Thrissur based sculptor –painter T.P. Premjee comes strongly through his sculptures. ‘The Whispering Earth’, a flock of ducks in bronze, is a rustic, warm image seen commonly in rural Kerala. It is by far the most striking work, for its sheer strength in simplicity. The ‘Contemplating Man’ is another work by him in bronze. ‘Sensations’, an asymmetrical diptych in flaming red and orange, is an eye-catching canvas focussing on the midriffs of women in a ritualistic procession. Its organic sensuality connects directly with the cycle of life. Premjee in his initial works was inspired by the novelty of the Radical painters, one of who, Alex Mathew, is part of the show.
An avant-garde sculptor, Alex Mathew’s single work-‘Sources of Energy on Akira Kurosawa’, a work in soft pastels on paper is deeply impacting.
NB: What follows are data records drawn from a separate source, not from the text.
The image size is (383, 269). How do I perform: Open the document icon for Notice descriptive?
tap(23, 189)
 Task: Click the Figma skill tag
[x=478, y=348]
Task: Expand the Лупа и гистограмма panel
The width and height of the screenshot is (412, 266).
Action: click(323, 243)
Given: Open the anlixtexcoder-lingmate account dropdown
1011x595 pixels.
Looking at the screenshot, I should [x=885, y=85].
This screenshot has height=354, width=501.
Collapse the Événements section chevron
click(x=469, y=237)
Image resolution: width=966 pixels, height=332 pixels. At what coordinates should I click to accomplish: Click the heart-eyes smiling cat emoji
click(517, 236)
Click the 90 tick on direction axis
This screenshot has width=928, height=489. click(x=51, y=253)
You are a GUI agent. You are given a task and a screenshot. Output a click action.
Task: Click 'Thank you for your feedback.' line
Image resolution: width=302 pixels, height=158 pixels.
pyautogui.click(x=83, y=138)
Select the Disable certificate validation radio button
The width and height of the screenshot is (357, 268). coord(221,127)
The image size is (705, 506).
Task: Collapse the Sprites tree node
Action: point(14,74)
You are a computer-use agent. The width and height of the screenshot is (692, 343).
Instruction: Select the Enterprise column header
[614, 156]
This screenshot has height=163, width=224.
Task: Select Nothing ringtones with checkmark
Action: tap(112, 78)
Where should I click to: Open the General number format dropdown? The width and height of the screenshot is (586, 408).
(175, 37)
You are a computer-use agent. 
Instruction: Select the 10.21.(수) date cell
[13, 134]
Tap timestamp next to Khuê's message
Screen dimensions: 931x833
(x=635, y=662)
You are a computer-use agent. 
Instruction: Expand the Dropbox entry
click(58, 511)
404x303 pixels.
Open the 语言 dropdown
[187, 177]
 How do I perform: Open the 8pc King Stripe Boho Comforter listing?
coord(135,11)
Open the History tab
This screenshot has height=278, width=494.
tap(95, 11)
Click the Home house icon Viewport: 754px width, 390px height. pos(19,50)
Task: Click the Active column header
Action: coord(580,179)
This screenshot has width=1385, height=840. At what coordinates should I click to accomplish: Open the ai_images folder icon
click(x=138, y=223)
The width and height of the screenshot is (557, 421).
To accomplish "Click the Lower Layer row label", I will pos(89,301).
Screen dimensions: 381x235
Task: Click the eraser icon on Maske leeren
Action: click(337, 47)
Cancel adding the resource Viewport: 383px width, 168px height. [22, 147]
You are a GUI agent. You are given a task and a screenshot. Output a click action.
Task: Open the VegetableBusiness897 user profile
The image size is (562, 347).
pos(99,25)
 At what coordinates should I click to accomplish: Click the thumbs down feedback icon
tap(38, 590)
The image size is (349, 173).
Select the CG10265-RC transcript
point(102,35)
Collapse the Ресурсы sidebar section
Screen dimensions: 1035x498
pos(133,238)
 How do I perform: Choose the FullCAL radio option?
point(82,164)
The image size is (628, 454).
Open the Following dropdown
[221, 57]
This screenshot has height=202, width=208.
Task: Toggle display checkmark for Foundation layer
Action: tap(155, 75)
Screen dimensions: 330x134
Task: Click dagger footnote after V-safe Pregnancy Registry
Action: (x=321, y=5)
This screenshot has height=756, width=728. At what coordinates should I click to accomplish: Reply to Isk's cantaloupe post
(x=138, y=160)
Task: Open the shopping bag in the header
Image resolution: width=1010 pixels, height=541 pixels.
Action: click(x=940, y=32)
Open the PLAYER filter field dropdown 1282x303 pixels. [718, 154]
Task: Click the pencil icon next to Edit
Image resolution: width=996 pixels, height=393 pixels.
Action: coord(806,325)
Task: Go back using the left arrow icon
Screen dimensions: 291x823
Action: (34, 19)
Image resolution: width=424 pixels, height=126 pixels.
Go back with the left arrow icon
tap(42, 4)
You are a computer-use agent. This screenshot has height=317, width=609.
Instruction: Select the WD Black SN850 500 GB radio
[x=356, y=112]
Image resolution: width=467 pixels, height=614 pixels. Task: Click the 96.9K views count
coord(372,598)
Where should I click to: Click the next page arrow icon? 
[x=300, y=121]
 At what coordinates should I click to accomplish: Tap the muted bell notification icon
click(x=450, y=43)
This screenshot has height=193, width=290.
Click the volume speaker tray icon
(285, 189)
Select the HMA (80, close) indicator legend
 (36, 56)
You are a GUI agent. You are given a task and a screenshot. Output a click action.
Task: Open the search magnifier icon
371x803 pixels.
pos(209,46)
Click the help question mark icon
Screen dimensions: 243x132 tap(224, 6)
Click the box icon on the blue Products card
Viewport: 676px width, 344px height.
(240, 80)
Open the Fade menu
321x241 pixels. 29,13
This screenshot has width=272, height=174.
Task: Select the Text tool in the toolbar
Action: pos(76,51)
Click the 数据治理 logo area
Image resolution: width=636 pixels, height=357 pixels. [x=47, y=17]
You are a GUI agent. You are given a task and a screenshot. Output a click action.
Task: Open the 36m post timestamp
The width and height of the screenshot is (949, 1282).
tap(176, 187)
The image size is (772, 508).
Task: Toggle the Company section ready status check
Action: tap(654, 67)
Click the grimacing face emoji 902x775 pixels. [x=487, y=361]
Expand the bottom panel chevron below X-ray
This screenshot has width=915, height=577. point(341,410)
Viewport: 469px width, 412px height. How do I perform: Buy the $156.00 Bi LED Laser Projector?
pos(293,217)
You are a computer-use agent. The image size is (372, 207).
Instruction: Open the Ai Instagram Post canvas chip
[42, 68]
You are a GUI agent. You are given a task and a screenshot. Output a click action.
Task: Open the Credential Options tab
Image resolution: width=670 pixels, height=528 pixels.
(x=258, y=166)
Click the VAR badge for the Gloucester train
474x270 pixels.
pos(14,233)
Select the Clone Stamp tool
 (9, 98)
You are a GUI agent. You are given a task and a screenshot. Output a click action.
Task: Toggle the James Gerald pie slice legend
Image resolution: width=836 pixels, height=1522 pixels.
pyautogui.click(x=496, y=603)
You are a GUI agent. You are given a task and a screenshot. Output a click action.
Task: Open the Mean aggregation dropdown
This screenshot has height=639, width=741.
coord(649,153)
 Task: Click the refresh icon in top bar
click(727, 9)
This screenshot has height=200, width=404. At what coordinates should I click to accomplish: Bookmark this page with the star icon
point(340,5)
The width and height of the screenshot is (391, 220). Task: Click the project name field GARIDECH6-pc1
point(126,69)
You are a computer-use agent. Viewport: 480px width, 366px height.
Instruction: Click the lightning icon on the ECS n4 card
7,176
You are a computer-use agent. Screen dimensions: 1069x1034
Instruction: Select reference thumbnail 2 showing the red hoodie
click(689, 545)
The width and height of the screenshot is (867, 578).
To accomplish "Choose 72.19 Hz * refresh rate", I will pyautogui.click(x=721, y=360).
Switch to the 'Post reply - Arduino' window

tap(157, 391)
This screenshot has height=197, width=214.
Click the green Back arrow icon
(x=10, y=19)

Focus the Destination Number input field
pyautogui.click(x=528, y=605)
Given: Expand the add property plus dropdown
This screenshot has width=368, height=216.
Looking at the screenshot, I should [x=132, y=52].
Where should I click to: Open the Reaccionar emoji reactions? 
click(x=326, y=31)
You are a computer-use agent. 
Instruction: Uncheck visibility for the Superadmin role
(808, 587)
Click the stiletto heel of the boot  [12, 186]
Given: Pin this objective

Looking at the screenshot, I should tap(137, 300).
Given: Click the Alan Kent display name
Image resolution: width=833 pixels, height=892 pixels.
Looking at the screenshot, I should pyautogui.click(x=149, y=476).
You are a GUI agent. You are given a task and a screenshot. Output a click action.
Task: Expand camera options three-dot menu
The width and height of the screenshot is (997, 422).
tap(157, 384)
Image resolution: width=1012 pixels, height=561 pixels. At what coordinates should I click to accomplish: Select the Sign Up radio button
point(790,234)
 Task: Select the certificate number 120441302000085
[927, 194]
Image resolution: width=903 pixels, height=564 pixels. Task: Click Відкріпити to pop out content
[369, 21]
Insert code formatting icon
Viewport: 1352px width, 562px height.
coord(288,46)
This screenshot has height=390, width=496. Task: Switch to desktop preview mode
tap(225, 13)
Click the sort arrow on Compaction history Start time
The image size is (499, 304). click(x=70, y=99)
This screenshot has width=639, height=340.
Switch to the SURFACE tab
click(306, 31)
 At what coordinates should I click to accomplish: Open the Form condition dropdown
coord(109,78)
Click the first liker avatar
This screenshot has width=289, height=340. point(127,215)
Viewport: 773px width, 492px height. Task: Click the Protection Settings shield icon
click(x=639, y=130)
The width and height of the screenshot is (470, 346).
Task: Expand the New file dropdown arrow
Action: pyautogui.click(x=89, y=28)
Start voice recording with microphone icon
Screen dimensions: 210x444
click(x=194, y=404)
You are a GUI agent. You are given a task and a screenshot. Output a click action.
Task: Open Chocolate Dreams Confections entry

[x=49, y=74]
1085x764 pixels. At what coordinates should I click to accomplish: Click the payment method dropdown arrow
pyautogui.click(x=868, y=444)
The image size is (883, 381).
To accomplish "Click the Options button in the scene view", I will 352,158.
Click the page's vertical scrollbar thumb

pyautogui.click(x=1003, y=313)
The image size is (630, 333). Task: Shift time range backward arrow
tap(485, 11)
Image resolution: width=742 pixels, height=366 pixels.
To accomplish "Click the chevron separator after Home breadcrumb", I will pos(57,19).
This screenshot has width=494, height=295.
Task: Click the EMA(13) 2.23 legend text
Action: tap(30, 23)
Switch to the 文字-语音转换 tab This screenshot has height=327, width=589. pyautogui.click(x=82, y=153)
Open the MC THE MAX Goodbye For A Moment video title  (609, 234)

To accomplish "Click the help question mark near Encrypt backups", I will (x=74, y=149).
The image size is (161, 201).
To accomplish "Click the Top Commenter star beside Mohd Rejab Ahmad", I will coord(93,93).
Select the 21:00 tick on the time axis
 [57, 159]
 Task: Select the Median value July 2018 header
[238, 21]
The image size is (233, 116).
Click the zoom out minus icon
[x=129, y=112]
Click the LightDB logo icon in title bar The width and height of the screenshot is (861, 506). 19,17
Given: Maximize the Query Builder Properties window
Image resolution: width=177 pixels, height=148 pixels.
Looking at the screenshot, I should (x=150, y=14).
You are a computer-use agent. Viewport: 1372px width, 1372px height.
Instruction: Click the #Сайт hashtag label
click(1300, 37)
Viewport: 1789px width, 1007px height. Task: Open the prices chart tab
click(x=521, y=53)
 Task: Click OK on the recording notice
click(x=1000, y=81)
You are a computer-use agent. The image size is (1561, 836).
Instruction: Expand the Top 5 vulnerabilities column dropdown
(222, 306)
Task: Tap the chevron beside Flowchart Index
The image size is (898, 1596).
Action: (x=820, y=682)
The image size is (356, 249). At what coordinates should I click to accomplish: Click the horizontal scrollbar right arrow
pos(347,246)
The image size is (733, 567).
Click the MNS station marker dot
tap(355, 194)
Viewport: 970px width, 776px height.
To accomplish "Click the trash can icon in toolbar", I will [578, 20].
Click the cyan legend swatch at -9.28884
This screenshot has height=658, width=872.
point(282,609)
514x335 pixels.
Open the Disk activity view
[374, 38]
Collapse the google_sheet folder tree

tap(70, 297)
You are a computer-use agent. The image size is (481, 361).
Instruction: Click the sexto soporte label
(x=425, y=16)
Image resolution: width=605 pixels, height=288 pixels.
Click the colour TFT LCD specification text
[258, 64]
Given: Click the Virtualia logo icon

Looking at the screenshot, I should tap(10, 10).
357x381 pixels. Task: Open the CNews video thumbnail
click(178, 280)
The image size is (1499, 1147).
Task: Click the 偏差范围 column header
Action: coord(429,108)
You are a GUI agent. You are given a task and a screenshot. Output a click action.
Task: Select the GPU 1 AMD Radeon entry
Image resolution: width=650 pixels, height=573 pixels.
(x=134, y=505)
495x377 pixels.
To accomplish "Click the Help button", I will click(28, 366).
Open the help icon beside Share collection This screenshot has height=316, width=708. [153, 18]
The yellow at one corner of the work, in contrast with the grey shading of the figure, clearly pitches forth the burning issue of energy crisis.
Zakkir Hussain’s work ‘Study for prolonged Hours of Disfigured Situations’, is made up of five works. It is an elaborate study on the conflicts that currently riddle our society. Figures, images and text intertwine in a mesh that vividly conveys the ills that plague society. Suicide, mental issues, debts, dowry are just some of the subjects that the artist addresses. Done in crayons, pencils, water colours the five frames are acerbic and hard hitting.
Santhan N.V.’s untitled works are done in pencil on paper. Santhan is a self-taught, informally trained artist, who worked with K.P. Krishnakumar, one of the leading radical artists from Kerala and studied at Shantiniketan. His preoccupation with nature and earth underline most of his works. Here too his love for nature comes through clearly.
Baroda-based artist Prasad K.P.’s untitled big works are related to the earth in an indirect way. A majestic antelope, a distant moon, soft blue waves and a fairy like lady at one end of the canvas is a magical take on what earth means to the artist.
One of the leading contemporary artists of Kerala, Bhagyanath C., has shown nationally and internationally. His compelling narratives yoke the rural with the urban, the allegorical with the real in deeply impressive canvases. In ‘Self Portrait’, he is helmeted with a fierce cat like animal peering from behind.
‘Secret Dialogue’, his work comprising four canvases, draws viewers into the conflicting mind of the protagonist. The lone charcoal figure on single tone acrylic background, superimpose other figures denoting the inner self or the alter ego. The animal –man imagery is another common leitmotif in Bhagyanath’s works. A small and mature show ‘Island’ concludes on February 10.